Statale Regina chiusa al traffico per quattro mesi all’altezza di Colonno a partire da metà novembre 2021. È quanto deciso durante i lavori della cabina di coordinamento per la variante della Tremezzina convocata dal prefetto di Como nella mattinata di giovedì 30 settembre. Alla fine non hanno retto i piani alternativi e la scelta è ricaduta sull’ipotesi iniziale che prevede - appunto - il blocco del traffico all’altezza di Colonno. La delusione dei sindaci.

Ecco il comunicato dei sindaci dei Comuni emesso al termine dell’incontro con il prefetto

«In relazione ai lavori per la realizzazione delle “Variante della Tremezzina” e in virtù delle soluzioni logistiche ed operative che ANAS ha prospettato ai Sindaci per la gestione delle fasi iniziali del cantiere, con particolare riferimento al portale sud, con la presente siamo ad esporre le nostre considerazioni:

Nessuna delle soluzioni prospettate da ANAS (soluzione A, ovvero chiusura totale di 4 mesi della Statale Regina; soluzione B, ovvero senso unico alternato per 13 mesi e mezzo e successiva chiusura totale di 2 mesi) soddisfa noi Sindaci e risponde alle nostre richieste e segnalazioni di gravi problematiche . Riteniamo che nella fase del bando e della gestione della gara d’appalto, avvenute senza il coinvolgimento delle Amministrazioni locali e del territorio, vi sia stata, da parte di ANAS, una grave sottovalutazione dell’impatto della scelta progettuale di avvio del cantiere sud sulla vita delle nostre comunità. Questa sottovalutazione reca ora con se altrettanto gravi conseguenze. Purtroppo le riunioni di questi mesi, per cui ringraziamo Sua Eccellenza il Prefetto di Como, Dott. Andrea Polichetti per la disponibilità, l’impegno e la sensibilità mostrata verso i nostri Comuni e i nostri cittadini, non hanno portato nessun elemento nuovo alla discussione. La tanto sospirata “Ipotesi B”, così come proposta e riproposta da ANAS, per i vincoli tecnici e giuridico-contrattuali che ANAS stesso ha costantemente richiamato, non consente di superare o mitigare le gravi criticità che abbiamo da subito evidenziato.

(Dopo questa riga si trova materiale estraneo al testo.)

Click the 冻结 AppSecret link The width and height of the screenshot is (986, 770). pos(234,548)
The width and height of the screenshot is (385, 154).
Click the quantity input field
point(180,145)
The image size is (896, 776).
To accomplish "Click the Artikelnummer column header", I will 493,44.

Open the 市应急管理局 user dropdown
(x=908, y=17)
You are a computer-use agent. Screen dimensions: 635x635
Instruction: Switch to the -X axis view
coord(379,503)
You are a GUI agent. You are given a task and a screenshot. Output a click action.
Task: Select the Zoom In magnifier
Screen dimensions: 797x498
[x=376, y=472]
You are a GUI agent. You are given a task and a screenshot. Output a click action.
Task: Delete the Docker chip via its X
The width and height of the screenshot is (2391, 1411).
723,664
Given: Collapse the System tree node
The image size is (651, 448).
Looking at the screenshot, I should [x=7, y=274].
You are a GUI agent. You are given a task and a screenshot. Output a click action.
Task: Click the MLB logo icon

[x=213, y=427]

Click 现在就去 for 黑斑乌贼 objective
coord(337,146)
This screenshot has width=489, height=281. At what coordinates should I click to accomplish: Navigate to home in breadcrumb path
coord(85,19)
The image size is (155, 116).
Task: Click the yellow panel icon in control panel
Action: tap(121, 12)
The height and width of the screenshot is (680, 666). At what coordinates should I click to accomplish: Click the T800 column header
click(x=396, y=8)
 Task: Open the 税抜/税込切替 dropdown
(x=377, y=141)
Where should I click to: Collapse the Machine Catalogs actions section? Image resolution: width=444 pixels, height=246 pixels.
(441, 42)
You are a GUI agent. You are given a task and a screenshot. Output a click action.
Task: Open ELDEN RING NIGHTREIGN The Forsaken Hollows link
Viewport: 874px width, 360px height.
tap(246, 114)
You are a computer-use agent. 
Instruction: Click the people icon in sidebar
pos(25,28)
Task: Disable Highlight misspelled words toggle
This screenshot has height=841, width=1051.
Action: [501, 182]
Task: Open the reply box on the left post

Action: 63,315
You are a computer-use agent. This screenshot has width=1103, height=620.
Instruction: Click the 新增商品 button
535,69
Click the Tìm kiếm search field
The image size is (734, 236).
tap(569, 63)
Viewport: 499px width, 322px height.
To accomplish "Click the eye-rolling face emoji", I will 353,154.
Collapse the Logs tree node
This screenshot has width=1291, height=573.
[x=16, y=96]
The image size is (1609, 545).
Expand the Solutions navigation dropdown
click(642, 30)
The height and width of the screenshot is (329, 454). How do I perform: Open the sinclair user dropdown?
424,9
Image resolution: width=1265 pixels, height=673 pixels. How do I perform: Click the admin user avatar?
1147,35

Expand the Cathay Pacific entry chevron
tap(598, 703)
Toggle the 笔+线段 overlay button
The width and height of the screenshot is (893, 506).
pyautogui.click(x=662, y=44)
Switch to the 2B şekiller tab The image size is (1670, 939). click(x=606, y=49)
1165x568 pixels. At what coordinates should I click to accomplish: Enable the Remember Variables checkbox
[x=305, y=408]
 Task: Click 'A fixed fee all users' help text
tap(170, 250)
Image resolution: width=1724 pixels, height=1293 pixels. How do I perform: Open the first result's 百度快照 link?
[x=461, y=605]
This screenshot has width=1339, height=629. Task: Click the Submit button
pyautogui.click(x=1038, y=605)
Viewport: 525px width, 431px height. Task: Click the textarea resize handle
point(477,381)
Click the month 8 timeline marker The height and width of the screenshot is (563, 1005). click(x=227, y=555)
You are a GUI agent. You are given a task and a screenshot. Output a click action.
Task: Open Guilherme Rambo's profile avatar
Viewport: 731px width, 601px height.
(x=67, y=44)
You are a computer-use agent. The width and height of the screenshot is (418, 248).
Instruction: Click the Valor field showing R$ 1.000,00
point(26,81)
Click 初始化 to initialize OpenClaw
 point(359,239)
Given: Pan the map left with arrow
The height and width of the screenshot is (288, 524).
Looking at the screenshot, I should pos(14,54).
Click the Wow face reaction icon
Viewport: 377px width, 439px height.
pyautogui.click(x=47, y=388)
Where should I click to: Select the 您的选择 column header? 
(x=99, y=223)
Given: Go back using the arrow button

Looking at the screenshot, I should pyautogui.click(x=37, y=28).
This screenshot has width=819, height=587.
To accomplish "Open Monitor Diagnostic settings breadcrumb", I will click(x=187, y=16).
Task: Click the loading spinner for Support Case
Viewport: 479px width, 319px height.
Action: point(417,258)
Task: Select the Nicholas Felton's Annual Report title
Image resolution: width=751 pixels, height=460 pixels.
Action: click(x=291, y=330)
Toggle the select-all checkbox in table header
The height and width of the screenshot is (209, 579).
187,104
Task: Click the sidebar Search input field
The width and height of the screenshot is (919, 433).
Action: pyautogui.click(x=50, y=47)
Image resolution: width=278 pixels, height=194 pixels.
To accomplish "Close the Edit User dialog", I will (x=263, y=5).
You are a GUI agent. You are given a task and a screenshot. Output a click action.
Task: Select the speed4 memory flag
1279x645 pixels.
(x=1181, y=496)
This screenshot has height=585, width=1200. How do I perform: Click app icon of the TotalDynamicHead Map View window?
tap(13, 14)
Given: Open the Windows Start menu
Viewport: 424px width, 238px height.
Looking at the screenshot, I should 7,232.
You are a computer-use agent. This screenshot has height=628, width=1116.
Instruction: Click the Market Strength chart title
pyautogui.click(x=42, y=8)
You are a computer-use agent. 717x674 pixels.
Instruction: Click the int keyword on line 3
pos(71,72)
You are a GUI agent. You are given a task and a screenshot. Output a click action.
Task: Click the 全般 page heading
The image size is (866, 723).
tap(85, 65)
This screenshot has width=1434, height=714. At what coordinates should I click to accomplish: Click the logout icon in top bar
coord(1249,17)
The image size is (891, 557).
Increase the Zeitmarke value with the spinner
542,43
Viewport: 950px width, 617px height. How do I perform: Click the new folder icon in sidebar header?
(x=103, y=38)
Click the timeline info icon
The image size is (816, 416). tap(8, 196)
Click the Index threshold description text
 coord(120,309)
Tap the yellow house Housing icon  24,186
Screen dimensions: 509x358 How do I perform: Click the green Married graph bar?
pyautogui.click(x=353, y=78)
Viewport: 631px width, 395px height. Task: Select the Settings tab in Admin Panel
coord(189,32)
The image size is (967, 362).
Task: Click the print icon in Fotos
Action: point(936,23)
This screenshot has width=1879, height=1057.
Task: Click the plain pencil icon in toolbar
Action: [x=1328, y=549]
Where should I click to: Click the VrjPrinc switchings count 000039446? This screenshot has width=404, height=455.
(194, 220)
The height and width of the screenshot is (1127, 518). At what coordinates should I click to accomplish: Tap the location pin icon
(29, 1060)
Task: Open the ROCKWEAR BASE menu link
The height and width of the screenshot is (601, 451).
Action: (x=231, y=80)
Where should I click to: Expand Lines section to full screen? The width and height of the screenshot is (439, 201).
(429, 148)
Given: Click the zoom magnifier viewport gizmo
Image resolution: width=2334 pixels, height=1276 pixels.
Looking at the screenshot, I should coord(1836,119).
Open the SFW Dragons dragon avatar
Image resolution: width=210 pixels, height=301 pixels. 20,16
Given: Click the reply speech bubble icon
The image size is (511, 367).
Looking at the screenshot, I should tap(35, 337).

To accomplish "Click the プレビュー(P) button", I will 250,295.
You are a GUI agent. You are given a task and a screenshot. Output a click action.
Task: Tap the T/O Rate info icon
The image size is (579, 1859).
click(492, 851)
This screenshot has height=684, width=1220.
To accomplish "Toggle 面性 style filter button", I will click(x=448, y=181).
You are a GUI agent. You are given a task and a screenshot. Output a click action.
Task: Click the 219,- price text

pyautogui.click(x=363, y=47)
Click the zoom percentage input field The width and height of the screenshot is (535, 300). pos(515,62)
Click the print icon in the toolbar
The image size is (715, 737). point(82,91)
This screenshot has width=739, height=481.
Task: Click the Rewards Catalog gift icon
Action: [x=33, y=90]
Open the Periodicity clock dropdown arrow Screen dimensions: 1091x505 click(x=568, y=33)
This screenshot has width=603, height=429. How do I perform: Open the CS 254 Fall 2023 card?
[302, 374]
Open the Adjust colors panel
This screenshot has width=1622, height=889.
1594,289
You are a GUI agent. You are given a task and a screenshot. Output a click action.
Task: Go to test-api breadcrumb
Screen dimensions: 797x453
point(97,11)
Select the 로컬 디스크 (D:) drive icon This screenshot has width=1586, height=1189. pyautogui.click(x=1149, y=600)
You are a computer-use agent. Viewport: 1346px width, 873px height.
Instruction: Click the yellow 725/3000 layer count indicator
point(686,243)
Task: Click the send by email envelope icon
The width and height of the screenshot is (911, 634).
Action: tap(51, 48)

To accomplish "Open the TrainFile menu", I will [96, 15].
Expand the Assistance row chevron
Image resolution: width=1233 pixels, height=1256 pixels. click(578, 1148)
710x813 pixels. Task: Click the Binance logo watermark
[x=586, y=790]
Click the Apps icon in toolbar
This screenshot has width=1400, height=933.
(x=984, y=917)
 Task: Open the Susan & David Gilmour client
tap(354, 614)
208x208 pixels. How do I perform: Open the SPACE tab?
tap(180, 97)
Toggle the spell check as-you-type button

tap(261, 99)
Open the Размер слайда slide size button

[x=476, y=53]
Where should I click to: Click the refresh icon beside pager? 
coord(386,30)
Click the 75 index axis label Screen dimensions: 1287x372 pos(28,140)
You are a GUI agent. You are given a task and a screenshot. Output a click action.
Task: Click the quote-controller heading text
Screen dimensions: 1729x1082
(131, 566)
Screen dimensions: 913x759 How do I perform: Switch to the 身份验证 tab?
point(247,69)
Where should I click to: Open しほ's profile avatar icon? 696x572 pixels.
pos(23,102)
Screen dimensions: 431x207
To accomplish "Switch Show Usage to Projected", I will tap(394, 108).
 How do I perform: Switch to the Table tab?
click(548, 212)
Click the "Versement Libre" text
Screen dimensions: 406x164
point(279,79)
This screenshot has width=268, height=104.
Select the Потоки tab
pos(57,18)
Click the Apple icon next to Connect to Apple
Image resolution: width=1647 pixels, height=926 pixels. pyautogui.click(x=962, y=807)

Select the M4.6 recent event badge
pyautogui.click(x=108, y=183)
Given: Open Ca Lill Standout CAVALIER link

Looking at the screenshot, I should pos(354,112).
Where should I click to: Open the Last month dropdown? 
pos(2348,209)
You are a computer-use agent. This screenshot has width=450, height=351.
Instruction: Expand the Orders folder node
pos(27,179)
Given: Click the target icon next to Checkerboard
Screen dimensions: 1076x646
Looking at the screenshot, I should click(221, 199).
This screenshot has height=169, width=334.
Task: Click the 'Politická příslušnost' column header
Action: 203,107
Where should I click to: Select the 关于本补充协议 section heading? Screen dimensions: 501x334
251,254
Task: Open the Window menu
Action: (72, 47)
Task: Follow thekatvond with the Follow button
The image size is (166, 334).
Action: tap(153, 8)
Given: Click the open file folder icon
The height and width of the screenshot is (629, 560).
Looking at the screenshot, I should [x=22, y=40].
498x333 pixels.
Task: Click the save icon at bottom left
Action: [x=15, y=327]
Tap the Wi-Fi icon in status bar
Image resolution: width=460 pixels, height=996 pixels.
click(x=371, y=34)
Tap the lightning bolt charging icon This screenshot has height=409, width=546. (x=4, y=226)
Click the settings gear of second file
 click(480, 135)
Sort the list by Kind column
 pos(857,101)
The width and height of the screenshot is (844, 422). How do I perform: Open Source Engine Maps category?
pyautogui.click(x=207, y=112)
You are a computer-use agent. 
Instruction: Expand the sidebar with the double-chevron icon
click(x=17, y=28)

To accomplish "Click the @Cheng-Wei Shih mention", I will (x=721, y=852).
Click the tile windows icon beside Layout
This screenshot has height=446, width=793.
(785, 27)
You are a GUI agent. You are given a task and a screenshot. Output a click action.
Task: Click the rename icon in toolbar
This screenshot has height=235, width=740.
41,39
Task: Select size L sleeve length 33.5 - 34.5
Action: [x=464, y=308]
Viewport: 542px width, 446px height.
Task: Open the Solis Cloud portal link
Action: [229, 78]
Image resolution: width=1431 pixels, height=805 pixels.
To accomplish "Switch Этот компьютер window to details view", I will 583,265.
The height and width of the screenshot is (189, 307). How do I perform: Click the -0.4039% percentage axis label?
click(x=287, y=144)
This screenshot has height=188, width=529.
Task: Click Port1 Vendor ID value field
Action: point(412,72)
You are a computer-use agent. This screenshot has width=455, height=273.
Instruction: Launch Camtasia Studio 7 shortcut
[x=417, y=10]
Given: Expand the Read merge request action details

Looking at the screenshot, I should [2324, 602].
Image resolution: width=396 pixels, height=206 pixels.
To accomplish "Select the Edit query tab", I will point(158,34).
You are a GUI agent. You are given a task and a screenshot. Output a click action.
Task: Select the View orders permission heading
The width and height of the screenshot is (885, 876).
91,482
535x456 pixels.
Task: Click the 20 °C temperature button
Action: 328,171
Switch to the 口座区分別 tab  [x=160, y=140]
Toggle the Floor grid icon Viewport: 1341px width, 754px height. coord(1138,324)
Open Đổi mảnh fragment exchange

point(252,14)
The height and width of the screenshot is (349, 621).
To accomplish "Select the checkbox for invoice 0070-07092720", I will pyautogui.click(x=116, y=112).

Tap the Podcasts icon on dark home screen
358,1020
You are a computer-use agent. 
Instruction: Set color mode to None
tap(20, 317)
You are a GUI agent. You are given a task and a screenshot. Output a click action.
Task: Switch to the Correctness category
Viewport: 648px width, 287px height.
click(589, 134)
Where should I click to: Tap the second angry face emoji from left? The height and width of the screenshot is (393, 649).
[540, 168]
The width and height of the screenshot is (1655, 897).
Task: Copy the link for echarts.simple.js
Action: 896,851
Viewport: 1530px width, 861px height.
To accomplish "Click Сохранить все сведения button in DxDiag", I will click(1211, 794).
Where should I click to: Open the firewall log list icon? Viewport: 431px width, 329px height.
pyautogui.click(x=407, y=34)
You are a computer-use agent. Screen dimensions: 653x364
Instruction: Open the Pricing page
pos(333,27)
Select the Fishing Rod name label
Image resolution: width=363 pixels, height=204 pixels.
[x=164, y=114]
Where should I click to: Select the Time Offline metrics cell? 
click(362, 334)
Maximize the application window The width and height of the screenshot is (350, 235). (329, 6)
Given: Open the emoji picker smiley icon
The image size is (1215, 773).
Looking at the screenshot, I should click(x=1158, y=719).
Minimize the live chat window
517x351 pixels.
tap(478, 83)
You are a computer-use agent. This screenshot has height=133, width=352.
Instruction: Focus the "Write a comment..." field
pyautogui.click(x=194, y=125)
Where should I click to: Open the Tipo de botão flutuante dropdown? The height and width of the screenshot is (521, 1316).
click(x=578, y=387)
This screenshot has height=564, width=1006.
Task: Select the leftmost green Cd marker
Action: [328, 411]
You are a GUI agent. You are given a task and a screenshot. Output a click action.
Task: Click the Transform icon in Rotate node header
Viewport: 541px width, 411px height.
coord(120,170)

Tralasciando per ora altre considerazioni su quanto accaduto, e fortemente risentiti per le modalità con cui la gestione dell’opera è stata portata avanti fino all’intervento della Prefettura che ha di fatto consentito a noi Sindaci di essere quantomeno ascoltati da ANAS, per i successivi passaggi autorizzativi ed organizzativi pretendiamo un confronto continuo e limpido con ANAS e il Consorzio che realizzerà l’opera, per avere al più presto un cronoprogramma dei lavoro che indichi precisamente ed in modo inequivocabile tempi, modi e organizzazione delle lavorazioni. Questo per tutelare al meglio i territori come Argegno, la Valle Intelvi, il tratto di Statale Regina tra Menaggio e Grandola che saranno percorsi dai camion che trasporteranno il materiale proveniente dallo scavo del tunnel e destinato ai luoghi di lavorazione, per poi tornare in cantiere ed essere riutilizzato. Chiediamo inoltre che altrettanta chiarezza venga fatta sulle modalità operative ed organizzative per quanto riguarda il portale nord.

E’ inoltre assolutamente indispensabile che Governo, Regione, ANAS, e tutti gli enti e soggetti interessati, condividano la piena consapevolezza della necessità di misure del tutto straordinarie, che abbiamo chiesto dall’inizio della vicenda, per sostenere costi ed adeguatezza ed efficacia di un vero piano di mobilità pubblica e privata alternativi (stradale e lacuale), adeguatezza ed efficacia che vanno garantite a tutti i cittadini e le imprese che operano sul nostro territorio, del lago e della Val d’Intelvi, e costi che non possono essere scaricati su questi stessi cittadini ed imprese, rendendo necessario lo stanziamento di forti risorse per la mitigazione e la compensazione di ogni tipo di impatto.

Sono le condizioni minime per ricostruire un rapporto di fiducia e di sostenibilità tra il territorio e chi ha l’onere di realizzare un’opera che lo stesso territorio invoca da decenni. Da parte nostra la collaborazione sarà massima, se tutti rispetteranno i ruoli e le competenze».